WHERE DID YOU START?

Well, we found the project at 84 William Street [a 17-story residential building]. It was a $120 million project and we wanted to start crowdfunding it, but this was before the JOBS Act, in 2013. So we did it under the SEC’s Regulation S, which is an exception that enabled me to bring investors in from overseas. I went back to my international connections and we crowdfunded $25 million. [The remaining funds came from a joint venture with two other real estate investment firms.]

HOW DID THE JOBS ACT CHANGE PRODIGY’S APPROACH?

I was preparing to launch my second project, 17 John Street, on Regulation S. I was at a conference in Berlin and I got a call from my VP of marketing, and he said, “Wake up, they changed the law.” I decided to postpone 17 John until the bill passed [last July].

TELL ME ABOUT 17 JOHN STREET, A 15-STORY APARTMENT BUILDING TO WHICH YOU’RE ADDING EIGHT STORIES. YOU OPENED IT IN FEBRUARY TO ACCREDITED INVESTORS IN THE UNITED STATES. WHAT ARE THEY INVESTING IN?

17 John is going to be an extended-stay hotel. I like the extended-stay model in New York.

HOW DOES THE CROWDFUNDING PROCESS WORK FOR YOUR INVESTORS?

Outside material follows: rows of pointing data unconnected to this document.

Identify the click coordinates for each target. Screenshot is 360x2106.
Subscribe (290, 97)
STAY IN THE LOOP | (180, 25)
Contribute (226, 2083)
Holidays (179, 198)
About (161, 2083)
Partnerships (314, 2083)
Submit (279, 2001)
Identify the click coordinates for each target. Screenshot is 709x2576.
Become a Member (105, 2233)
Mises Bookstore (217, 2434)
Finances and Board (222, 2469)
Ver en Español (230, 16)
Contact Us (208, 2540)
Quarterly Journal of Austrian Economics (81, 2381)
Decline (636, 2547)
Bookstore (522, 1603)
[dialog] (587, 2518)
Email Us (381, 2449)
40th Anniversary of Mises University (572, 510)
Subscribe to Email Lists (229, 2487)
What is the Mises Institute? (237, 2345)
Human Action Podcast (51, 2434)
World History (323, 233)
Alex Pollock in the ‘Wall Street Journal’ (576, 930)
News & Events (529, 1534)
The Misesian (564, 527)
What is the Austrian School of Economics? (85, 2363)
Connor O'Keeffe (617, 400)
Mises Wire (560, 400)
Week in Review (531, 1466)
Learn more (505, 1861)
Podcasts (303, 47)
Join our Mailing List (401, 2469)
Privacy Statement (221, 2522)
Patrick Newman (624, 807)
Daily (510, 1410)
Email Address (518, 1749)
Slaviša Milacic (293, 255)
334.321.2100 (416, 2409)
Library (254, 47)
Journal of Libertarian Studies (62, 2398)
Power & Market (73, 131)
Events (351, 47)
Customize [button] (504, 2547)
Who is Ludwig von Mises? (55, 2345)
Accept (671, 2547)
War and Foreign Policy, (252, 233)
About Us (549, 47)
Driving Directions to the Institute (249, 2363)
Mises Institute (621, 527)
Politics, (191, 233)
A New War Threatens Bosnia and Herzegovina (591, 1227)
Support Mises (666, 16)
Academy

You go to our site, analyze the projects, request the information—anything you want. You need to prove that you are an accredited investor. And then you buy. 17 John is a minimum investment of $100,000, but I am trying to bring it down to $50,000. And you are going to be looking at returns north of 15 percent, distributed semiannually. We hold the project for five to seven years, depending on the asset, and then we sell it.

RETURNS OF AT LEAST 15 PERCENT—THAT’S A BIG NUMBER. HOW DID YOU COME UP WITH IT?

Very simple: You have rent and a cash flow based on the operation, which with 17 John is an extended-stay hotel. It’s a predictable cash flow.

HOW DO YOU MAKE MONEY IN THIS PROCESS?

We have an asset management fee of 2 percent. And the investors have a 6 percent preferential return. Then you have a waterfall, between 6 and 15 percent, 80 percent goes to investors and 20 percent goes to us. Beyond 15 percent, we go 50-50. So if the returns are not good, investors are protected.

WHY WOULDN’T AN INVESTOR JUST INVEST IN A REIT?

This is completely different from a pool of assets, like a REIT. In a pool of assets, you have the good, the bad and the ugly. Quite frankly, to me, investing in a REIT is not investing in real estate. This is an alternative with a more predictable cash flow derived from rent.

WHAT DOES PRODIGY’S OPERATION LOOK LIKE NOW?

We have offices in New York, Miami and Bogotá. We are close to 80 people now. And we have a portfolio of six projects, including 17 John, worth over $600 million, depending on valuations and who you ask.

ANY PLANS TO LOOK BEYOND NEW YORK AND COLOMBIA?

The United States is my priority; I am focused on big metropolitan areas with global demand. I am analyzing a couple of signature projects in Philadelphia. I am exploring options in Chicago, in Boston. I’m also interested in Mexico, Peru and Europe, starting with Spain. There are opportunities there to buy a lot of assets below market prices right now.

Do you ever worry that you are putting too much faith in the crowd?
That is the philosophy. I think that the crowd will always have a higher collective intelligence than any individual. What is the risk associated with that? Nothing.